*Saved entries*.
========================================================================

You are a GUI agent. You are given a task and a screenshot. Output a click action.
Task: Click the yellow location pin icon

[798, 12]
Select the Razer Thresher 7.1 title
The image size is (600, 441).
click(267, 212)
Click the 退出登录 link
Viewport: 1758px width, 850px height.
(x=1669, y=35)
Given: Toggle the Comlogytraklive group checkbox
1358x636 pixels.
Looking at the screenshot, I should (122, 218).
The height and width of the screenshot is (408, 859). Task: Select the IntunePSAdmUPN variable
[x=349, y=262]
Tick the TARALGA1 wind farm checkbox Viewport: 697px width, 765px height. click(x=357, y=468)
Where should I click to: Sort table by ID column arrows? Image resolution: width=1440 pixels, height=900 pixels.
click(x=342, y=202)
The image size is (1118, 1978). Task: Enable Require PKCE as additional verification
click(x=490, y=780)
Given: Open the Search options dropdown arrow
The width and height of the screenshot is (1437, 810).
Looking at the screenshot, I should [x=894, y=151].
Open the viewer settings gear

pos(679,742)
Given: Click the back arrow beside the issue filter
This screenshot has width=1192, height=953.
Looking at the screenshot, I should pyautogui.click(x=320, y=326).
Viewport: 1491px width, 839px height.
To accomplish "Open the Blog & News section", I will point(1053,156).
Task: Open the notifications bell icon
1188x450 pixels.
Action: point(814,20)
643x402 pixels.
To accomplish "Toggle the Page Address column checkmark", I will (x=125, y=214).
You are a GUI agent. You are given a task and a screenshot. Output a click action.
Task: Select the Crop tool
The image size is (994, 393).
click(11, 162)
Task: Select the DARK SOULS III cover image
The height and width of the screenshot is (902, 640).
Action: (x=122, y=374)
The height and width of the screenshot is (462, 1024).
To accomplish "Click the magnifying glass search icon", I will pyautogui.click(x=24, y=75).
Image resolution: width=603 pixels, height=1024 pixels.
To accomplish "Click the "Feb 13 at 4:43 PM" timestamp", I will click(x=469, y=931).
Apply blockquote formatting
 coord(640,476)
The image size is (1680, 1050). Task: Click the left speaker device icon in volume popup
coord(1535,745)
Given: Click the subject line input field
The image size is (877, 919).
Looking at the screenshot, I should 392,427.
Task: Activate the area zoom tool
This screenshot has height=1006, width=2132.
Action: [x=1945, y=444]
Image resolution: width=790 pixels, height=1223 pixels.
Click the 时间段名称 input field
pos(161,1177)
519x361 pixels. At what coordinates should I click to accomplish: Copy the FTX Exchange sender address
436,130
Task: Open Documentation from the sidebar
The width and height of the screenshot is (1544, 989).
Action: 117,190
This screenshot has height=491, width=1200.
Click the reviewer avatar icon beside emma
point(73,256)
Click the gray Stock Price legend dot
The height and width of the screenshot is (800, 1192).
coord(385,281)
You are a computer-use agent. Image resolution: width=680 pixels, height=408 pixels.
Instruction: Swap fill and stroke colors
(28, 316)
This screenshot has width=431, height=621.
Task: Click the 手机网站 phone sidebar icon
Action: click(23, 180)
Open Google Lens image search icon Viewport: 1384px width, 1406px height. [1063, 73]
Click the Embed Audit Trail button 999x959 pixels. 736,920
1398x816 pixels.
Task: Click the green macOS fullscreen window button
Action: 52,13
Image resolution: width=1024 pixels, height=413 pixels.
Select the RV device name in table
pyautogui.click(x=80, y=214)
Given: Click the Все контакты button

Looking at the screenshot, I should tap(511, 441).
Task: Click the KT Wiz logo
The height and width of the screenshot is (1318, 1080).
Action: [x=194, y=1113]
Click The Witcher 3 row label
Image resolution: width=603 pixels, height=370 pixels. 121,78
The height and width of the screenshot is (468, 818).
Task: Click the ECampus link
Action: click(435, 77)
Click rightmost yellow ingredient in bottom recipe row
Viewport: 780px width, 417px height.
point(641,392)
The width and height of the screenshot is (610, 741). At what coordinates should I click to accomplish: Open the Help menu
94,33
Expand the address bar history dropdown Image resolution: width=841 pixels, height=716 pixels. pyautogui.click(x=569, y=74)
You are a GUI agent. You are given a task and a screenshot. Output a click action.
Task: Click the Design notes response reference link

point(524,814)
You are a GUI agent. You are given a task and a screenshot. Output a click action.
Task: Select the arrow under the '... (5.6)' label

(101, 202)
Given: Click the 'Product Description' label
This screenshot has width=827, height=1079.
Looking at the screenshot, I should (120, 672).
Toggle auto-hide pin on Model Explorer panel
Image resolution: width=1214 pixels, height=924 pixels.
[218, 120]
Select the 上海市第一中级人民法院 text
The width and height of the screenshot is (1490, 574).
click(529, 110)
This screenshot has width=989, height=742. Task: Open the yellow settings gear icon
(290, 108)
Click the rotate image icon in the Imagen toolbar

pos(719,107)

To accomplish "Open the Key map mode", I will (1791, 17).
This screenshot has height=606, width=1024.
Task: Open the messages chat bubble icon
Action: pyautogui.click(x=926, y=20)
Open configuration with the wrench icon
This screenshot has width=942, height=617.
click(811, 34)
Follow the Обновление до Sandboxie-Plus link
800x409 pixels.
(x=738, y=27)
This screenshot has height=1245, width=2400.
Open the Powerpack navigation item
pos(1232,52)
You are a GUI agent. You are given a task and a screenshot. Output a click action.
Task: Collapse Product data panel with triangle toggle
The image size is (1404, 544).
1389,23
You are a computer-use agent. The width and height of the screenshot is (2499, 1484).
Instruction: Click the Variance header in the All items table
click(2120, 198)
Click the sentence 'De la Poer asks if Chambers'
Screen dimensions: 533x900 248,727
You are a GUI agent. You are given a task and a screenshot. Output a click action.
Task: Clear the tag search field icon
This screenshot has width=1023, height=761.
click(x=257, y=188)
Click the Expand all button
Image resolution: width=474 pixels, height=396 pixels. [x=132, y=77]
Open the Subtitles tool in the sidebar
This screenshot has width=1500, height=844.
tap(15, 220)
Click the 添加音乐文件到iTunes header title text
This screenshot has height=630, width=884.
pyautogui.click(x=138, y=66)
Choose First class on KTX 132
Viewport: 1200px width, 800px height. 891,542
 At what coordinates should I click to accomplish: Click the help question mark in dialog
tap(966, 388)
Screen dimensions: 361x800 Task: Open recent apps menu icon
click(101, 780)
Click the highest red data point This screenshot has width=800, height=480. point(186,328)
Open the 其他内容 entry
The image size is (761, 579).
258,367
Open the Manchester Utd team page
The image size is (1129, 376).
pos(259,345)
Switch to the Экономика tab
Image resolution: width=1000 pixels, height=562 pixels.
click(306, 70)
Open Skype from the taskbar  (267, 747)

========================================================================

Restate every record above, exactly, in full.

You are a GUI agent. You are given a task and a screenshot. Output a click action.
Task: Click the yellow location pin icon

[798, 12]
Select the Razer Thresher 7.1 title
The image size is (600, 441).
click(267, 212)
Click the 退出登录 link
Viewport: 1758px width, 850px height.
(x=1669, y=35)
Given: Toggle the Comlogytraklive group checkbox
1358x636 pixels.
Looking at the screenshot, I should (122, 218).
The height and width of the screenshot is (408, 859). Task: Select the IntunePSAdmUPN variable
[x=349, y=262]
Tick the TARALGA1 wind farm checkbox Viewport: 697px width, 765px height. click(x=357, y=468)
Where should I click to: Sort table by ID column arrows? Image resolution: width=1440 pixels, height=900 pixels.
click(x=342, y=202)
The image size is (1118, 1978). Task: Enable Require PKCE as additional verification
click(x=490, y=780)
Given: Open the Search options dropdown arrow
The width and height of the screenshot is (1437, 810).
Looking at the screenshot, I should [x=894, y=151].
Open the viewer settings gear

pos(679,742)
Given: Click the back arrow beside the issue filter
This screenshot has width=1192, height=953.
Looking at the screenshot, I should pyautogui.click(x=320, y=326).
Viewport: 1491px width, 839px height.
To accomplish "Open the Blog & News section", I will point(1053,156).
Task: Open the notifications bell icon
1188x450 pixels.
Action: point(814,20)
643x402 pixels.
To accomplish "Toggle the Page Address column checkmark", I will (x=125, y=214).
You are a GUI agent. You are given a task and a screenshot. Output a click action.
Task: Select the Crop tool
The image size is (994, 393).
click(11, 162)
Task: Select the DARK SOULS III cover image
The height and width of the screenshot is (902, 640).
Action: (x=122, y=374)
The height and width of the screenshot is (462, 1024).
To accomplish "Click the magnifying glass search icon", I will pyautogui.click(x=24, y=75).
Image resolution: width=603 pixels, height=1024 pixels.
To accomplish "Click the "Feb 13 at 4:43 PM" timestamp", I will click(x=469, y=931).
Apply blockquote formatting
 coord(640,476)
The image size is (1680, 1050). Task: Click the left speaker device icon in volume popup
coord(1535,745)
Given: Click the subject line input field
The image size is (877, 919).
Looking at the screenshot, I should 392,427.
Task: Activate the area zoom tool
This screenshot has height=1006, width=2132.
Action: [x=1945, y=444]
Image resolution: width=790 pixels, height=1223 pixels.
Click the 时间段名称 input field
pos(161,1177)
519x361 pixels. At what coordinates should I click to accomplish: Copy the FTX Exchange sender address
436,130
Task: Open Documentation from the sidebar
The width and height of the screenshot is (1544, 989).
Action: 117,190
This screenshot has height=491, width=1200.
Click the reviewer avatar icon beside emma
point(73,256)
Click the gray Stock Price legend dot
The height and width of the screenshot is (800, 1192).
coord(385,281)
You are a computer-use agent. Image resolution: width=680 pixels, height=408 pixels.
Instruction: Swap fill and stroke colors
(28, 316)
This screenshot has width=431, height=621.
Task: Click the 手机网站 phone sidebar icon
Action: click(23, 180)
Open Google Lens image search icon Viewport: 1384px width, 1406px height. [1063, 73]
Click the Embed Audit Trail button 999x959 pixels. 736,920
1398x816 pixels.
Task: Click the green macOS fullscreen window button
Action: 52,13
Image resolution: width=1024 pixels, height=413 pixels.
Select the RV device name in table
pyautogui.click(x=80, y=214)
Given: Click the Все контакты button

Looking at the screenshot, I should tap(511, 441).
Task: Click the KT Wiz logo
The height and width of the screenshot is (1318, 1080).
Action: [x=194, y=1113]
Click The Witcher 3 row label
Image resolution: width=603 pixels, height=370 pixels. 121,78
The height and width of the screenshot is (468, 818).
Task: Click the ECampus link
Action: click(435, 77)
Click rightmost yellow ingredient in bottom recipe row
Viewport: 780px width, 417px height.
point(641,392)
The width and height of the screenshot is (610, 741). At what coordinates should I click to accomplish: Open the Help menu
94,33
Expand the address bar history dropdown Image resolution: width=841 pixels, height=716 pixels. pyautogui.click(x=569, y=74)
You are a GUI agent. You are given a task and a screenshot. Output a click action.
Task: Click the Design notes response reference link

point(524,814)
You are a GUI agent. You are given a task and a screenshot. Output a click action.
Task: Select the arrow under the '... (5.6)' label

(101, 202)
Given: Click the 'Product Description' label
This screenshot has width=827, height=1079.
Looking at the screenshot, I should (120, 672).
Toggle auto-hide pin on Model Explorer panel
Image resolution: width=1214 pixels, height=924 pixels.
[218, 120]
Select the 上海市第一中级人民法院 text
The width and height of the screenshot is (1490, 574).
click(529, 110)
This screenshot has width=989, height=742. Task: Open the yellow settings gear icon
(290, 108)
Click the rotate image icon in the Imagen toolbar

pos(719,107)

To accomplish "Open the Key map mode", I will (1791, 17).
This screenshot has height=606, width=1024.
Task: Open the messages chat bubble icon
Action: pyautogui.click(x=926, y=20)
Open configuration with the wrench icon
This screenshot has width=942, height=617.
click(811, 34)
Follow the Обновление до Sandboxie-Plus link
800x409 pixels.
(x=738, y=27)
This screenshot has height=1245, width=2400.
Open the Powerpack navigation item
pos(1232,52)
You are a GUI agent. You are given a task and a screenshot. Output a click action.
Task: Collapse Product data panel with triangle toggle
The image size is (1404, 544).
1389,23
You are a computer-use agent. The width and height of the screenshot is (2499, 1484).
Instruction: Click the Variance header in the All items table
click(2120, 198)
Click the sentence 'De la Poer asks if Chambers'
Screen dimensions: 533x900 248,727
You are a GUI agent. You are given a task and a screenshot. Output a click action.
Task: Clear the tag search field icon
This screenshot has width=1023, height=761.
click(x=257, y=188)
Click the Expand all button
Image resolution: width=474 pixels, height=396 pixels. [x=132, y=77]
Open the Subtitles tool in the sidebar
This screenshot has width=1500, height=844.
tap(15, 220)
Click the 添加音乐文件到iTunes header title text
This screenshot has height=630, width=884.
pyautogui.click(x=138, y=66)
Choose First class on KTX 132
Viewport: 1200px width, 800px height. 891,542
 At what coordinates should I click to accomplish: Click the help question mark in dialog
tap(966, 388)
Screen dimensions: 361x800 Task: Open recent apps menu icon
click(101, 780)
Click the highest red data point This screenshot has width=800, height=480. point(186,328)
Open the 其他内容 entry
The image size is (761, 579).
258,367
Open the Manchester Utd team page
The image size is (1129, 376).
pos(259,345)
Switch to the Экономика tab
Image resolution: width=1000 pixels, height=562 pixels.
click(306, 70)
Open Skype from the taskbar  (267, 747)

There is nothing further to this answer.